Taiwan president says island 'will not bow' to China's pressure

Agence France-Presse
Taiwan president says island 'will not bow' to China's pressure
Taiwan President-elect Lai Ching-te arrives during the CyberSec 2024 Exhibition in Taipei on May 15, 2024.
AFP / Sam Yeh

TAIPEI, Taiwan — Taiwanese President Lai Ching-te said Wednesday that China was attempting to force the self-ruled island into submission but that it would not bow to pressure.

China claims Taiwan as part of its territory and has said it will never renounce the use of force to bring it under Beijing's control.

In recent years, Beijing has upped military and political pressure on the Taipei government, with the latest show of force coming three days after Lai's inauguration, when China conducted war games around the island.

Speaking at a press conference Wednesday marking his first month in office, Lai said: "The annexation of Taiwan is a national policy of the People's Republic of China".

"In addition to military force, they have increasingly employed non-traditional methods of coercion to try to force Taiwan into submission," he said.

"However, Taiwan will not bow to the pressure. The people of Taiwan will resolutely defend national sovereignty and uphold the democratic and free constitutional way of life."

He also reiterated that Taiwan would seek "to avoid conflict".

"The people of Taiwan love peace and are kind to others, but peace must be backed by strength... True peace is not just empty words, peace guaranteed by strength is real peace," he said.

China had said the war games -- launched days after Lai's May 20 inauguration -- were "punishment" for his inaugural speech, which Beijing dubbed a "confession of Taiwan independence".

Encircling Taiwan with warships, fighter jets and coastguard vessels, China said the three-day drills -- dubbed Joint Sword-2024A -- were a test of its ability to seize control of the island.

After the exercises, Beijing vowed military pressure would continue "as long as 'Taiwan independence' provocations continue".

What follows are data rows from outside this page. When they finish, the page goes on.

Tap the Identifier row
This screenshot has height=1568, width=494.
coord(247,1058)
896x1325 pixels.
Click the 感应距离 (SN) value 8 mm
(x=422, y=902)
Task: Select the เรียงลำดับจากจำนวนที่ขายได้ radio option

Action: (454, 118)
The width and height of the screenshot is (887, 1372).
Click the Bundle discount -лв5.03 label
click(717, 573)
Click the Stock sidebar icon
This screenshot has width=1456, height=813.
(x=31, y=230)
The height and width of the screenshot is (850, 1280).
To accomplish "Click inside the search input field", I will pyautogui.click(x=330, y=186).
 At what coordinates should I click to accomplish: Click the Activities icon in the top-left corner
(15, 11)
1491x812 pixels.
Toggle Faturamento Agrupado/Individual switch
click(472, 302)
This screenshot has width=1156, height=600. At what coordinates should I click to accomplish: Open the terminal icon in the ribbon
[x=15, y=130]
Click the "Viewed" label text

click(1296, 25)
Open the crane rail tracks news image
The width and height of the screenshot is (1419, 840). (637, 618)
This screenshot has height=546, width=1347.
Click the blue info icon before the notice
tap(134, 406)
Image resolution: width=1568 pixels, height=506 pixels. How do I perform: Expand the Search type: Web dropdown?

Taiwan -- separated from China by a narrow strait -- has its own government, military and currency.

Lai is regarded as a "dangerous separatist" by China and has hewed closely to the rhetoric of his predecessor Tsai Ing-wen, saying that there is no need for Taiwan to formally declare independence as it is "already independent".

But Lai and Tsai's Democratic Progressive Party has long stood on a platform of Taiwanese sovereignty, and China has not conducted top-level communications with Taipei since 2016.

Since his election in January, Lai has signalled an openness to resuming dialogue with China, including calling for both sides to develop exchanges in his May inaugural speech.

However, China has appeared to rebuff those overtures.

It continues to maintain a near-daily presence of naval vessels and warplanes around the island, so-called grey zone tactics that fall short of an outright act of war but serve to exhaust Taiwan's military.

In recent months, Chinese coast guard ships have also been spotted around Taiwan's outlying islands, at times briefly entering its restricted waters.